- _ASSIGNMENT_:
Take the entries that follow and return exactly the lines from the one holding "Hotel + Erlebnisticket (906, 1679)" through the one holding "THTGRLNAMDSAM (650, 1208)", both included. Nothing else is needed.

- _DATA_:

━━━━━━━━━━━━━━━━━━━━

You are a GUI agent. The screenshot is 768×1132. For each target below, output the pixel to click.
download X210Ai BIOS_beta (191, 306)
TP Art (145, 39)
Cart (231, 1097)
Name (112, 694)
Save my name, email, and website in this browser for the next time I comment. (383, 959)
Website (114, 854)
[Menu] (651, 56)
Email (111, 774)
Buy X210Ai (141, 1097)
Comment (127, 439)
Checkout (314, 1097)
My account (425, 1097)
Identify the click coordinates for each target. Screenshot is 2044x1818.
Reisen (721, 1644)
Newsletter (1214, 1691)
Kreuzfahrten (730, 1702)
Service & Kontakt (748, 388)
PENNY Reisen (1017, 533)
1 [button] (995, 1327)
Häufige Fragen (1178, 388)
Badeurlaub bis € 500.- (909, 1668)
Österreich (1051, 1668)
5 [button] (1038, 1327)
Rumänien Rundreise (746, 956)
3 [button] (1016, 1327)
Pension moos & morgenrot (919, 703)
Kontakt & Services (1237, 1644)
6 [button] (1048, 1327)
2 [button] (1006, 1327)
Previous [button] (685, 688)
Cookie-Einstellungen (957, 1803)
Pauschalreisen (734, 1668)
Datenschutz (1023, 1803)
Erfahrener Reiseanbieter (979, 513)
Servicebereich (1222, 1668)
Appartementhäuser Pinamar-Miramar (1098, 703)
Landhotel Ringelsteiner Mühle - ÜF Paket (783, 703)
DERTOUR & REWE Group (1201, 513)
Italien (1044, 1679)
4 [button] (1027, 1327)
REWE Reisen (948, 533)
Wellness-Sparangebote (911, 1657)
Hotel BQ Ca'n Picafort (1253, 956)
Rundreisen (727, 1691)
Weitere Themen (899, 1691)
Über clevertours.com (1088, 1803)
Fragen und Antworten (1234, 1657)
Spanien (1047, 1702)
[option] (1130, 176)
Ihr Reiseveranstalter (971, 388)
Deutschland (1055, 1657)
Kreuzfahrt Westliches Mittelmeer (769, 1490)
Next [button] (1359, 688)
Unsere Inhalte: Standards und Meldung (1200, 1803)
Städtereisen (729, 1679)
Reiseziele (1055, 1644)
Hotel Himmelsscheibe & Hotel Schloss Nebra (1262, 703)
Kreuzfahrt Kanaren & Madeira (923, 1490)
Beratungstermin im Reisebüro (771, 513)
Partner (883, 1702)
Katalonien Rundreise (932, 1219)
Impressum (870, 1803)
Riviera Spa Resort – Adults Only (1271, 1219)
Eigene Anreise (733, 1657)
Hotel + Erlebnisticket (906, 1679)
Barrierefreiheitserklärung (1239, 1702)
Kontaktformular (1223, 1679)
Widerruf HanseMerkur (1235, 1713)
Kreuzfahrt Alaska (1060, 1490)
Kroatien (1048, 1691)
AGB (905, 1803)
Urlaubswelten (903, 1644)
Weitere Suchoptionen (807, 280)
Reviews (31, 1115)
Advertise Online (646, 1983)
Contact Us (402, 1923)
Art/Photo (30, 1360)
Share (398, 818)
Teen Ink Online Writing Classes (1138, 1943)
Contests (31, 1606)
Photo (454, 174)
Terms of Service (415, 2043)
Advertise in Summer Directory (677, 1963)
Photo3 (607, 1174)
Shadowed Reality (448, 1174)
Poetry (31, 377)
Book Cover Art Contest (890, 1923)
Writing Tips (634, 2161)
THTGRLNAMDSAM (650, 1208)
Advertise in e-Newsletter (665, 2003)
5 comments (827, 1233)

━━━━━━━━━━━━━━━━━━━━

- _ANSWER TO THIS EXERCISE_:
Hotel + Erlebnisticket (906, 1679)
Barrierefreiheitserklärung (1239, 1702)
Kontaktformular (1223, 1679)
Widerruf HanseMerkur (1235, 1713)
Kreuzfahrt Alaska (1060, 1490)
Kroatien (1048, 1691)
AGB (905, 1803)
Urlaubswelten (903, 1644)
Weitere Suchoptionen (807, 280)
Reviews (31, 1115)
Advertise Online (646, 1983)
Contact Us (402, 1923)
Art/Photo (30, 1360)
Share (398, 818)
Teen Ink Online Writing Classes (1138, 1943)
Contests (31, 1606)
Photo (454, 174)
Terms of Service (415, 2043)
Advertise in Summer Directory (677, 1963)
Photo3 (607, 1174)
Shadowed Reality (448, 1174)
Poetry (31, 377)
Book Cover Art Contest (890, 1923)
Writing Tips (634, 2161)
THTGRLNAMDSAM (650, 1208)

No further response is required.